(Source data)
• • •
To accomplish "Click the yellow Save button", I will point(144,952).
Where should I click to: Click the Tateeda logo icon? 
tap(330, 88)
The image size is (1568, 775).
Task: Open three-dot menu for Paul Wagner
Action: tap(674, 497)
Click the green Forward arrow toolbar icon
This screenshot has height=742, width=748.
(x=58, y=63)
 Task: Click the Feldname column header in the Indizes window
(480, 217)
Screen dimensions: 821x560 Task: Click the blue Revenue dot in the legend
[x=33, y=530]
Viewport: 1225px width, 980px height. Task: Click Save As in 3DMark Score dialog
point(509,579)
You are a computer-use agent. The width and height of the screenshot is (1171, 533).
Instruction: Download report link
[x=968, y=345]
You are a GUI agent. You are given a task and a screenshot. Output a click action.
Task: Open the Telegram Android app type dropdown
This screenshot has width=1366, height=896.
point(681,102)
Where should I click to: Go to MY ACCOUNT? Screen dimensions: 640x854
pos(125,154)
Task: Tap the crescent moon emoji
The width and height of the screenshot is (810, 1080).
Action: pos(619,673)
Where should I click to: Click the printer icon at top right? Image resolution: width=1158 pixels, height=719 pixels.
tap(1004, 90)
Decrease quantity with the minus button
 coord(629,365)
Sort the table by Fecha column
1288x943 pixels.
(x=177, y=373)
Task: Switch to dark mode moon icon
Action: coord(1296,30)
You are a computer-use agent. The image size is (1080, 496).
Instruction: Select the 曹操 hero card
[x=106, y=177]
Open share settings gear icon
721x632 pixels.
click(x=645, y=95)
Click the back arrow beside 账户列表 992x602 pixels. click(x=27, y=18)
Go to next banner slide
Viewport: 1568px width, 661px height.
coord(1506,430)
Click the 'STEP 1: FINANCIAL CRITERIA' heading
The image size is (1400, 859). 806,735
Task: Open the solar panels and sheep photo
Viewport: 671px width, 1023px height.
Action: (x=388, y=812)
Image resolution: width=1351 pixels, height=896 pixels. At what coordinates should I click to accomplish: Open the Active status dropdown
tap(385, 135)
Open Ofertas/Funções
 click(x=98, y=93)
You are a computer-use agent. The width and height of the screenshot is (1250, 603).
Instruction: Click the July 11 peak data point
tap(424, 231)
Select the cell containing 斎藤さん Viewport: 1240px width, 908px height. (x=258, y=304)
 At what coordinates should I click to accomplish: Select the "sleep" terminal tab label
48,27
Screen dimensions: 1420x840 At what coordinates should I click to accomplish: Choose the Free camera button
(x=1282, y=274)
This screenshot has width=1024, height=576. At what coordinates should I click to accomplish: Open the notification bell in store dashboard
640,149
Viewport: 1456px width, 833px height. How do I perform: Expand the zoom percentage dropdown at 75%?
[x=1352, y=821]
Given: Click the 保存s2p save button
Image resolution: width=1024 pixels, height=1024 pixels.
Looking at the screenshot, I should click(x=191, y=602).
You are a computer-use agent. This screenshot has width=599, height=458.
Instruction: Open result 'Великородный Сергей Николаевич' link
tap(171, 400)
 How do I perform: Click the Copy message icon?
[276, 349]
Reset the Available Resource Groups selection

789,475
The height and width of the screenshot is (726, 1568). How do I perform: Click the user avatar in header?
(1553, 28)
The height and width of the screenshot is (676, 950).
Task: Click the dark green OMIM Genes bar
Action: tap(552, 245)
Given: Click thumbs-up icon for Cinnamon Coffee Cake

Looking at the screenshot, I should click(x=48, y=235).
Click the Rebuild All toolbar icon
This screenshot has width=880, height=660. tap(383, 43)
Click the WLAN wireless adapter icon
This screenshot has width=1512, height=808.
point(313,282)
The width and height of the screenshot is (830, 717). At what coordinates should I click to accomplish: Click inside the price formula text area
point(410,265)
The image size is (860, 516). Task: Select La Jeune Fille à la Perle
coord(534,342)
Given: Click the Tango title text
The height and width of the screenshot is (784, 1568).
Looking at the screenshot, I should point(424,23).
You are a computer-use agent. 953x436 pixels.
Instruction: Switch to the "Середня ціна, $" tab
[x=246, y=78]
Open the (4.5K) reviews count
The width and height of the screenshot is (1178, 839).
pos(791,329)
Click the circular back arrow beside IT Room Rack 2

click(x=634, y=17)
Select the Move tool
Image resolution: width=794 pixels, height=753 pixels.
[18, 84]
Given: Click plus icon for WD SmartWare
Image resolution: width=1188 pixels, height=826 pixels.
• • •
Task instructions -
Repeat only the lines from the one holding "How do I perform: Click the Copy" through the last line of the data.

Answer box -
 How do I perform: Click the Copy message icon?
[276, 349]
Reset the Available Resource Groups selection

789,475
The height and width of the screenshot is (726, 1568). How do I perform: Click the user avatar in header?
(1553, 28)
The height and width of the screenshot is (676, 950).
Task: Click the dark green OMIM Genes bar
Action: tap(552, 245)
Given: Click thumbs-up icon for Cinnamon Coffee Cake

Looking at the screenshot, I should click(x=48, y=235).
Click the Rebuild All toolbar icon
This screenshot has width=880, height=660. tap(383, 43)
Click the WLAN wireless adapter icon
This screenshot has width=1512, height=808.
point(313,282)
The width and height of the screenshot is (830, 717). At what coordinates should I click to accomplish: Click inside the price formula text area
point(410,265)
The image size is (860, 516). Task: Select La Jeune Fille à la Perle
coord(534,342)
Given: Click the Tango title text
The height and width of the screenshot is (784, 1568).
Looking at the screenshot, I should point(424,23).
You are a computer-use agent. 953x436 pixels.
Instruction: Switch to the "Середня ціна, $" tab
[x=246, y=78]
Open the (4.5K) reviews count
The width and height of the screenshot is (1178, 839).
pos(791,329)
Click the circular back arrow beside IT Room Rack 2

click(x=634, y=17)
Select the Move tool
Image resolution: width=794 pixels, height=753 pixels.
[18, 84]
Given: Click plus icon for WD SmartWare
Image resolution: width=1188 pixels, height=826 pixels.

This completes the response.